* _BRANO ESTRATTO_:

══════

La progressiva cristianizzazione del mondo romano indusse a raffigurare sui gioielli – prevalentemente anelli – temi e soggetti religiosi.
Già, infatti, Clemente Alessandrino, rivolgendosi ai fedeli, sottolineava il diritto di indossare anelli in relazione alle attività e necessità di ciascuno, ad esempio in funzione di sigilli, mentre non ne approvava l’uso esclusivamente ornamentale.
Continuava parallelamente, comunque, la produzione di gioielli con figurazioni apotropaiche e magiche, legate alla persistenza di credenze pagane che preoccupavano fortemente la Chiesa.
Dopo il IV secolo d.C., tali raffigurazioni si ridussero progressivamente.

══════

* _COMPITI PROPOSTI_:
a - Quali generi di raffigurazioni sui gioielli nomina il brano sui gioielli nel mondo romano?
b - Puoi proseguire il brano sui gioielli nel mondo romano dopo la sua ultima frase?
Il materiale che segue è distinto dal brano.

* _RIGHE DI DATI_:
══════

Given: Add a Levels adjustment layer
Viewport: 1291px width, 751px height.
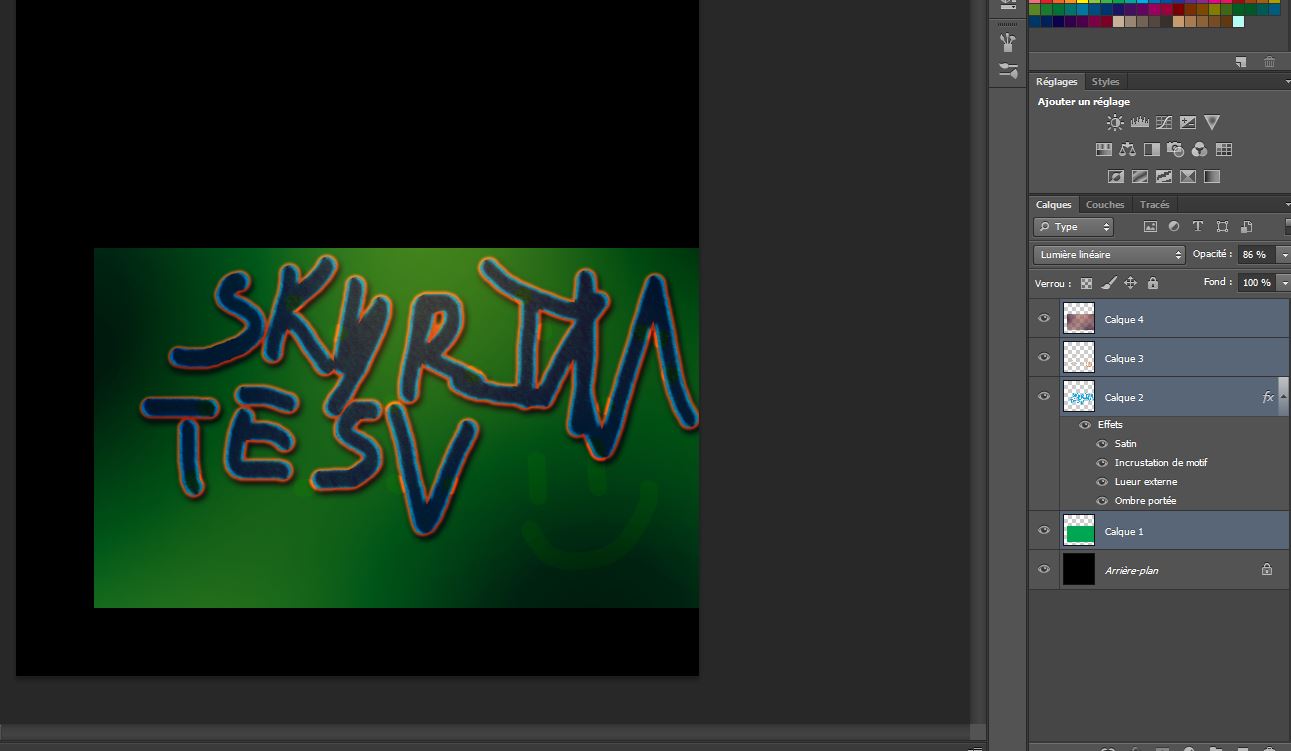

══════

* _RISPOSTE FORNITE_:
a - Temi e soggetti religiosi; figurazioni apotropaiche; figurazioni magiche.

b -
La crisi politico-sociale ed economica dell’età tardoantica interessò anche la produzione e la diffusione delle oreficerie, utilizzate come fonte di ricchezza e di scambio oltre che come ornamenti. L’inflazione, con la conseguente scarsa circolazione di moneta, induceva spesso, infatti, a conservare o nascondere gli oggetti di valore.
I personaggi di rango elevato, tuttavia, usavano gioielli costosi e raffinati, come il monile d’oro con cammeo (collana o diadema?) rinvenuto in una sepoltura all’interno della basilica di contrada San Miceli a Salemi.